Intermediate RDS files are written to scratch space (or /work/temp as a fallback) for faster I/O:
path.out <- ifelse(Sys.getenv("TMPDIR") != "",
Sys.getenv("TMPDIR"),
"/work/temp")
path.rds <- file.path(path.out, "RDS")
dir.create(path.rds, recursive = TRUE, showWarnings = FALSE)
Primer Removal and Filtering
The script defines the 27F and 1492R primer sequences used for full-length 16S:
Primers are removed with removePrimers(), using the reverse complement of 1492R and allowing for either orientation:
nops <- file.path(noprimers_dir, basename(fns))

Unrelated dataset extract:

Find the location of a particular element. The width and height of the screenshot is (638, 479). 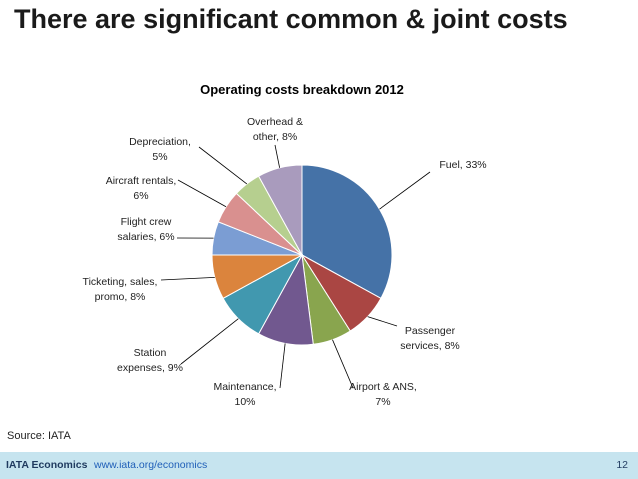

slice-label-line: services, 8% is located at coordinates (430, 346).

prim <- removePrimers(fns, nops, primer.fwd = F27,
primer.rev = dada2:::rc(R1492),
orient = TRUE, verbose = TRUE)
The primer-trimmed reads are then filtered for quality. The length bounds (1000–1600 bp) reflect the expected range for full-length 16S amplicons:
filts <- file.path(filtered_dir, basename(fns))

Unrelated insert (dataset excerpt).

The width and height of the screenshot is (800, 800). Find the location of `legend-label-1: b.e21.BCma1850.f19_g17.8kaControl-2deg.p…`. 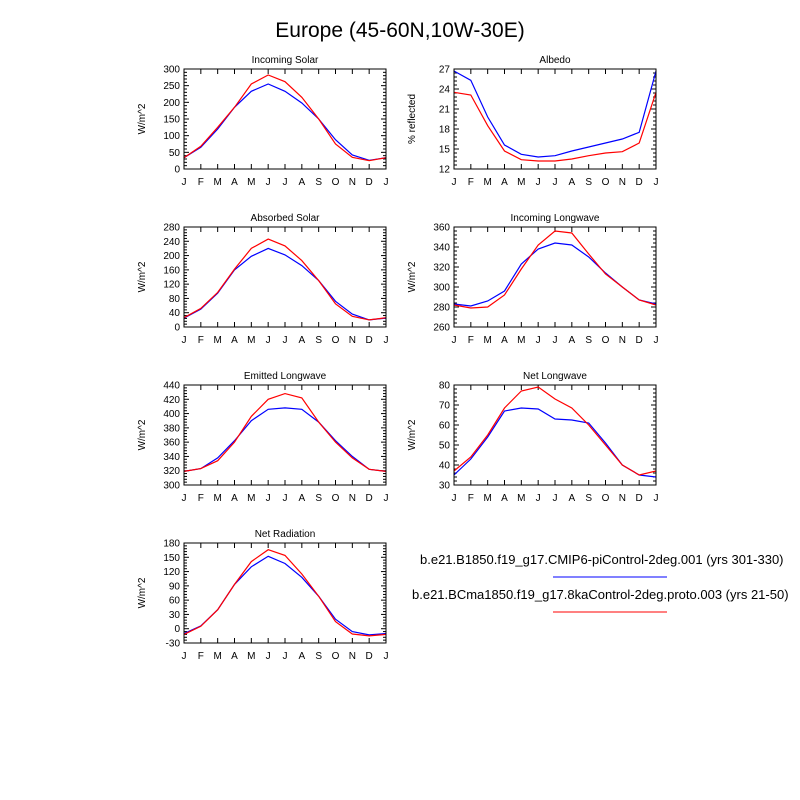

legend-label-1: b.e21.BCma1850.f19_g17.8kaControl-2deg.p… is located at coordinates (600, 594).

track <- filterAndTrim(nops, filts, minQ = 3, minLen = 1000, maxLen = 1600,
maxN = 0, rm.phix = FALSE, maxEE = 2,
compress = TRUE, multithread = TRUE)
Dereplication, Error Learning, and Denoising
Filtered reads are dereplicated, then the PacBio-specific error model is learned and used for denoising. Note the BAND_SIZE = 32 parameter, which is larger than the default to accommodate PacBio's longer reads:
drp <- derepFastq(filts, verbose = TRUE)
err <- learnErrors(drp, errorEstimationFunction = PacBioErrfun,
BAND_SIZE = 32, multithread = TRUE,
randomize = TRUE)
dd <- dada(drp, err = err, BAND_SIZE = 32, multithread = TRUE,
verbose = 1)
An error model plot is saved to error_plot.pdf for quality control. Each of these steps also saves an intermediate RDS file, so if the pipeline fails partway through you can inspect the last successful output.
Read Tracking
A read tracking table is written to read_tracking.csv, recording how many reads survived each step:
tracking <- cbind(ccs = prim[,1], primers = prim[,2],
filtered = track[,2],
denoised = sapply(dd, function(x) sum(x$denoised)))

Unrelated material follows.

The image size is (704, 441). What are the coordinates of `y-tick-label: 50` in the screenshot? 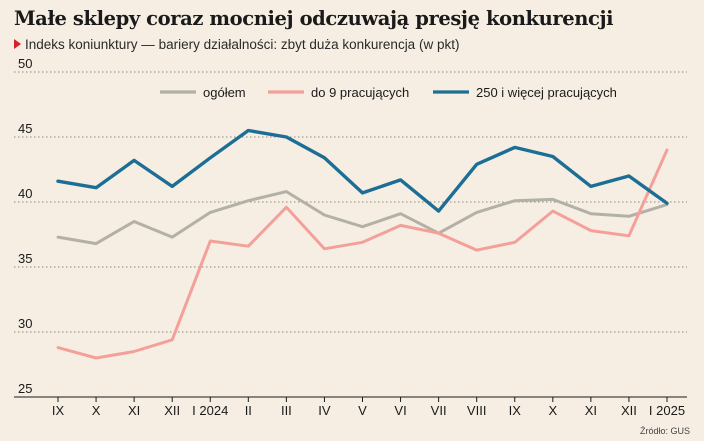 It's located at (25, 64).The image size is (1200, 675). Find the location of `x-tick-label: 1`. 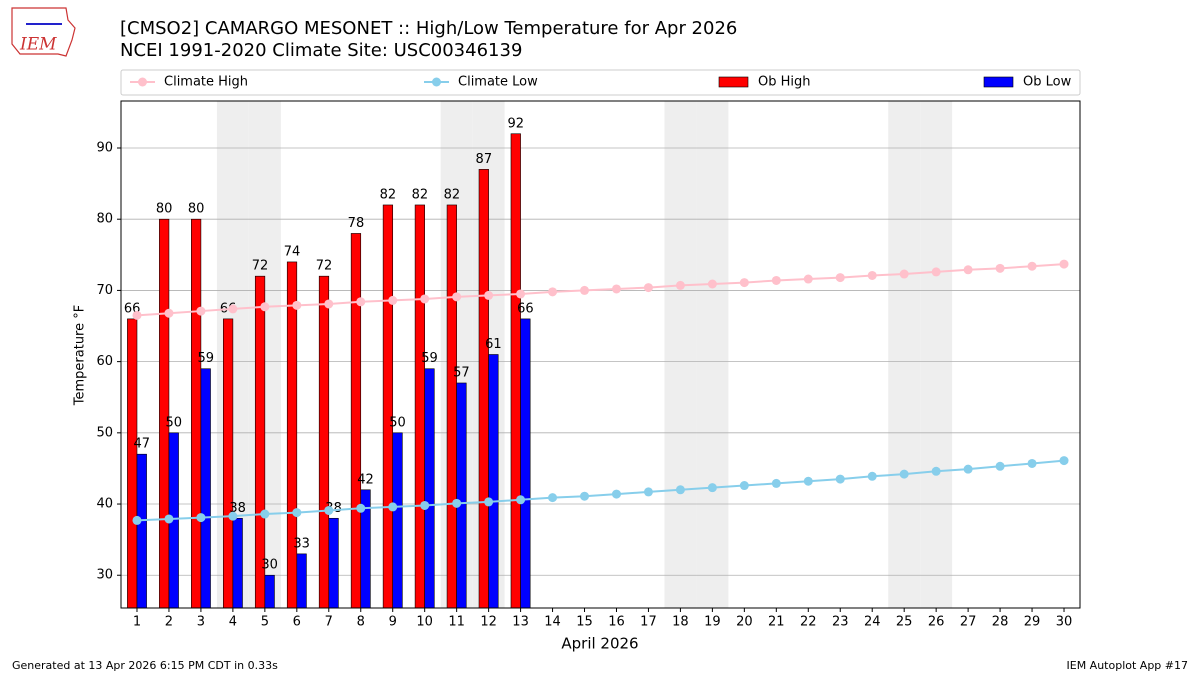

x-tick-label: 1 is located at coordinates (137, 622).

write.csv(tracking, file.path(path.out, "read_tracking.csv"))
Sequence Table, Taxonomy, and Chimera Removal
The denoised reads are assembled into a sequence table, then taxonomy is assigned using the GreenGenes2 reference with a minimum bootstrap confidence of 50:
st <- makeSequenceTable(dd)
tax <- assignTaxonomy(st, greengenes2, multithread = TRUE,
verbose = TRUE, minBoot = 50)
Escherichia/Shigella assignments are simplified to Escherichia, since the two genera are genomically indistinguishable by 16S:
Chimeric sequences are then identified and removed from both the sequence table and the taxonomy table:
bim <- isBimeraDenovo(st, minFoldParentOverAbundance = 3.5,
multithread = TRUE, verbose = TRUE)
st_nochim <- st[,!bim]
tax_nochim <- tax[!bim,]
Sample Name Extraction
Sample names are extracted from the FASTQ filenames by pulling the biosample identifier from the *.hifi_reads.[BIOSAMPLE].hifi_reads.fastq.gz pattern:
file.names <- basename(fns)
sample.names <- sub(".*\\.hifi_reads\\.(.*?)\\.hifi_reads\\.fastq\\.gz",
"\\1", file.names)
rownames(st_nochim) <- sample.names
Phyloseq Creation
The metadata CSV is read in, sample names are verified against the sequence table, and the phyloseq object is assembled from the chimera-free sequence table, taxonomy, metadata, and reference sequences:
df <- read.csv(user_biosamples, header = TRUE, row.names = 1)
ps <- phyloseq(
otu_table(st_nochim, taxa_are_rows = FALSE),
sample_data(df[rownames(st_nochim), , drop = FALSE]),
tax_table(tax_nochim)
)
dna <- Biostrings::DNAStringSet(colnames(st_nochim))
names(dna) <- colnames(st_nochim)
ps <- merge_phyloseq(ps, dna)
Output
The finished phyloseq and all intermediate objects are copied to output/ in your project folder:
[project-folder]/
└── output/
├── ps_PacBio_16S.rds # final phyloseq
├── Sequence_Table_16S.rds # chimera-free sequence table
├── Taxonomy_GreenGenes.rds # chimera-free taxonomy
├── read_tracking.csv # reads per sample per step
└── error_plot.pdf # DADA2 error model plot
If the job used scratch space for temporary files, those are also copied back to temp/RDS/ in your project folder before cleanup.